Tuesday, September 21, 2010

Mentor Monday: How to Receive a Critique in a Group Setting

A while back, my Mentor Monday post offered advice on how to give a critique.  Today, I offer up suggestions on how to receive a critique.
  •  Always bring a piece that has been buffed and polished to perfection -- to the best of your ability so far. If you haven't done all the work associated with this draft, we're certainly not going to put a lot of effort into it because we already know you can do better. Some may disagree with me on this, and probably there are exceptions to when this rule can be broken, but I think those times are rare. What do you think?
  • If you have one (or two) things you'd like to get out of the critique, let the group know before they start reading. Do you wonder whether you've used transitions well or if the dialogue rings true? Give your readers a job to do. We love to help!. Expect that most of us will still comment on your piece as a whole or on other things we feel you need our (so totally) expert opinion on.
  • DO NOT use this opening to give a lengthy explanation of or apologize for your work.  The piece must stand or fall on its own. We can 't emphasize this enough. Well, we could, but it would mean hiring Guido again-- and trust me -- you'd rather that we not.
  •  Being the language-type folk we are, we'll have plenty to say. Jot notes. 
  • In our collective experience, The Write Sisters find that it's always preferable to bring several copies of a manuscript for members to read.  It's just easier for most readers to absorb a piece by reading it. In some groups (ours for example), someone also reads the piece aloud.  Expect and encourage your readers to mark up their copies of your work and return them to you at the end of the session.  
  • In general, make as few comments as possible during the critique of your manuscript. You'll have a chance to speak at the end.
    •  As you listen, try to keep an open mind about what's being said. I think writers should own most comments for at least 24 hours. You may violently disagree with what a reader said, but by at least considering its truth you might learn something from it. If, after all that 'think' time, you still find it's a bunch of horsepucky, by all means, cast that little sucker aside.  
    • Don't assume that all opinions are relevant or even good. Find voices you trust, and listen carefully.
    • Understand your feelings of resistance to things your readers have said. Try something out even though it may be past your skill level or something you really believe won't work. What have you got to lose by just trying it out? Writing is fairly easy to undo. You could possibly be stretching and strengthening a writing muscle you didn't know you had.
    • Don't be paralyzed by what may seem like an flood of negative criticism. There are times when the best of us feel hurt by comments.

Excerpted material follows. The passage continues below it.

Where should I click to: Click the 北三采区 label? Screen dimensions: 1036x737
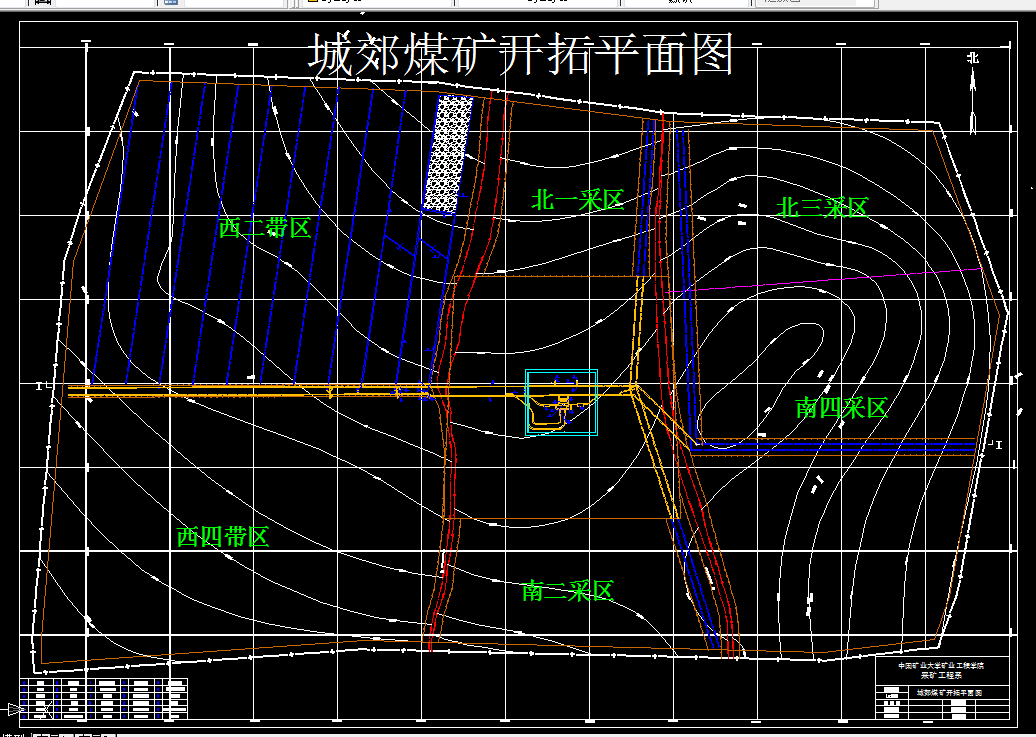pyautogui.click(x=823, y=208)
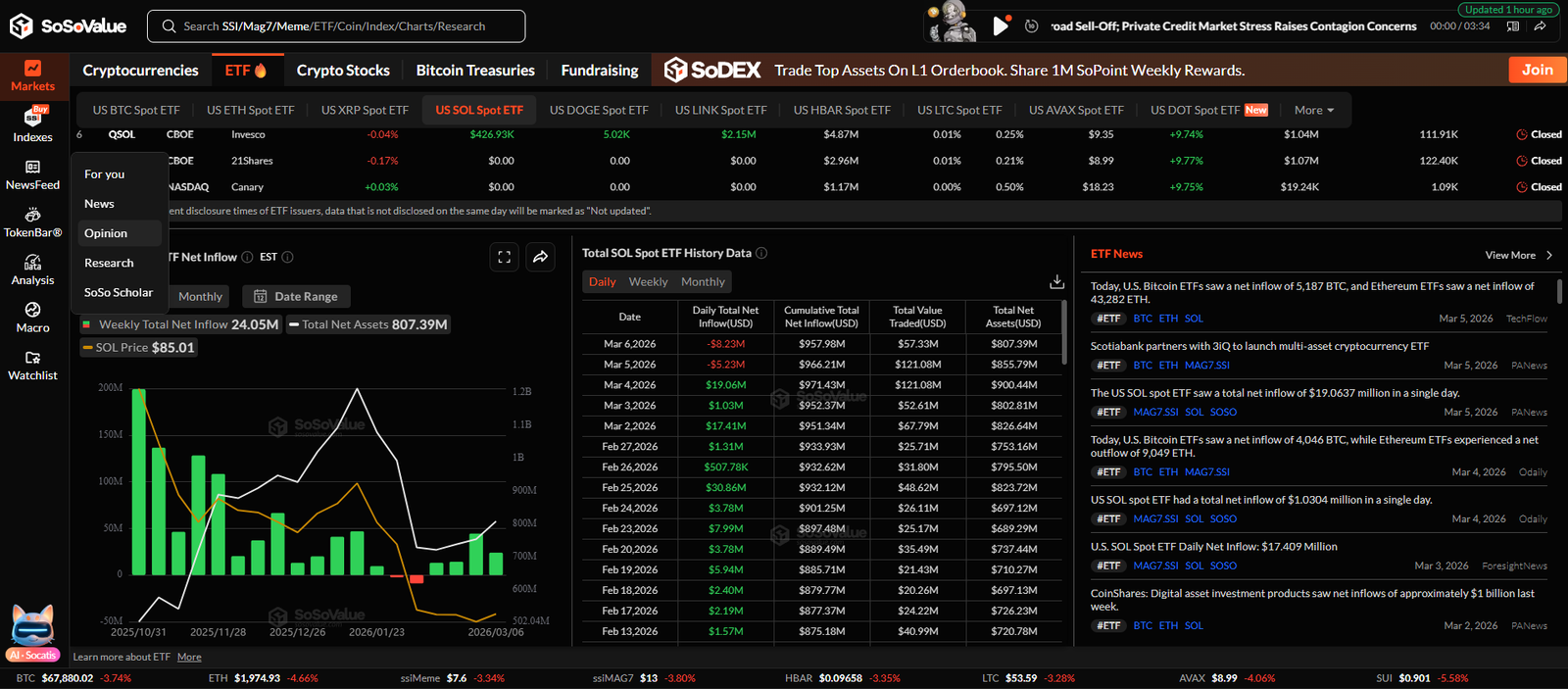
Task: Expand View More in ETF News
Action: tap(1518, 255)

As long as they're not purposely mean, a comment is meant to help you be a better writer. If you're getting more negative responses than you can handle, ask your critiquers to tell you what they feel actually works in your piece. If your group tends to always focus on the negative, it may be time to find a new group.
    • Try not to explain or defend anything you've written. Of course, there are exceptions to this as, for example, if a critiquer asks for an explanation or if you're trying to illustrate your thinking behind the way you wrote something. But be careful to recognize a fine line here. Remember, no one will accompany your submission to the editor's desk.
    • Be gracious, and don't hog your meeting. It may be your group has no moderator to help bring your session to a close.  Do not let the comments go on endlessly (as they sometimes can . . .).  After a reasonable amount of time, thank everyone for their help, then promise yourself you'll use their advice to make your manuscript totally kick-ass awesome. Bring it back again when you have.

    1 comment:

    Mur said...

    Great post, Jet. I totally agree with bring a polished piece and don't explain. When you're bringing a piece for critique it should be because you've gotten it as far as YOU can. Being open to suggestions does not mean you're giving up your creativity.